What to work on:
Print every record word for word.

########################################

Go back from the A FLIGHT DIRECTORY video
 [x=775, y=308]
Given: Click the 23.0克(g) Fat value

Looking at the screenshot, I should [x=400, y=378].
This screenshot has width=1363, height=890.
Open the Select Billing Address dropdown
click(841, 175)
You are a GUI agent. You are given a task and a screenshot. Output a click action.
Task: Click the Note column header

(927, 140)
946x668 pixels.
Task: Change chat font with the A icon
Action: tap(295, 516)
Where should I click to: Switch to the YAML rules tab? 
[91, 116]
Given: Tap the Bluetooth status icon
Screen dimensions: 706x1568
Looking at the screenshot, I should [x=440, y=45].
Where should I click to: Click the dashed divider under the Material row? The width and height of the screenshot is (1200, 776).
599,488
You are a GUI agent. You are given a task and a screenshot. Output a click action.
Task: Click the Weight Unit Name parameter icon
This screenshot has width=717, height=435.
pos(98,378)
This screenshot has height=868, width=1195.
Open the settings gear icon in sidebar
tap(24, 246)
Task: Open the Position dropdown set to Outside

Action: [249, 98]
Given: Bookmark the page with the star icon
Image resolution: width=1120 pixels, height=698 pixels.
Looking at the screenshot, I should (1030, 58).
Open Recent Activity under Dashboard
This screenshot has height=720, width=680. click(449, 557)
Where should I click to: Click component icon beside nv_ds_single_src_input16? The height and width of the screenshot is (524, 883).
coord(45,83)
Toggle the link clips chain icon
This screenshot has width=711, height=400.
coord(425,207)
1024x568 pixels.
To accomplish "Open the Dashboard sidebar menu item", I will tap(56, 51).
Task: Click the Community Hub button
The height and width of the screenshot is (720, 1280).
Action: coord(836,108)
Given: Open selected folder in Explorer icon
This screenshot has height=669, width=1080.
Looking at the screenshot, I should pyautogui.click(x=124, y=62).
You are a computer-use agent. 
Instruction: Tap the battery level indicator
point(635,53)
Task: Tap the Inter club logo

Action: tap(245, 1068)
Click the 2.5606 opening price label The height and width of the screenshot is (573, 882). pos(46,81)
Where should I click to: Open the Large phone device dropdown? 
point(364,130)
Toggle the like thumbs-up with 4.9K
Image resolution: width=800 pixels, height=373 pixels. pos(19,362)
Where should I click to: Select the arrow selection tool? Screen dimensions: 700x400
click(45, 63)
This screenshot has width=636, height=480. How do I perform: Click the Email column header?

########################################

Solution to this exercise:
Go back from the A FLIGHT DIRECTORY video
 [x=775, y=308]
Given: Click the 23.0克(g) Fat value

Looking at the screenshot, I should [x=400, y=378].
This screenshot has width=1363, height=890.
Open the Select Billing Address dropdown
click(841, 175)
You are a GUI agent. You are given a task and a screenshot. Output a click action.
Task: Click the Note column header

(927, 140)
946x668 pixels.
Task: Change chat font with the A icon
Action: tap(295, 516)
Where should I click to: Switch to the YAML rules tab? 
[91, 116]
Given: Tap the Bluetooth status icon
Screen dimensions: 706x1568
Looking at the screenshot, I should [x=440, y=45].
Where should I click to: Click the dashed divider under the Material row? The width and height of the screenshot is (1200, 776).
599,488
You are a GUI agent. You are given a task and a screenshot. Output a click action.
Task: Click the Weight Unit Name parameter icon
This screenshot has width=717, height=435.
pos(98,378)
This screenshot has height=868, width=1195.
Open the settings gear icon in sidebar
tap(24, 246)
Task: Open the Position dropdown set to Outside

Action: [249, 98]
Given: Bookmark the page with the star icon
Image resolution: width=1120 pixels, height=698 pixels.
Looking at the screenshot, I should (1030, 58).
Open Recent Activity under Dashboard
This screenshot has height=720, width=680. click(449, 557)
Where should I click to: Click component icon beside nv_ds_single_src_input16? The height and width of the screenshot is (524, 883).
coord(45,83)
Toggle the link clips chain icon
This screenshot has width=711, height=400.
coord(425,207)
1024x568 pixels.
To accomplish "Open the Dashboard sidebar menu item", I will tap(56, 51).
Task: Click the Community Hub button
The height and width of the screenshot is (720, 1280).
Action: coord(836,108)
Given: Open selected folder in Explorer icon
This screenshot has height=669, width=1080.
Looking at the screenshot, I should pyautogui.click(x=124, y=62).
You are a computer-use agent. 
Instruction: Tap the battery level indicator
point(635,53)
Task: Tap the Inter club logo

Action: tap(245, 1068)
Click the 2.5606 opening price label The height and width of the screenshot is (573, 882). pos(46,81)
Where should I click to: Open the Large phone device dropdown? 
point(364,130)
Toggle the like thumbs-up with 4.9K
Image resolution: width=800 pixels, height=373 pixels. pos(19,362)
Where should I click to: Select the arrow selection tool? Screen dimensions: 700x400
click(45, 63)
This screenshot has width=636, height=480. How do I perform: Click the Email column header?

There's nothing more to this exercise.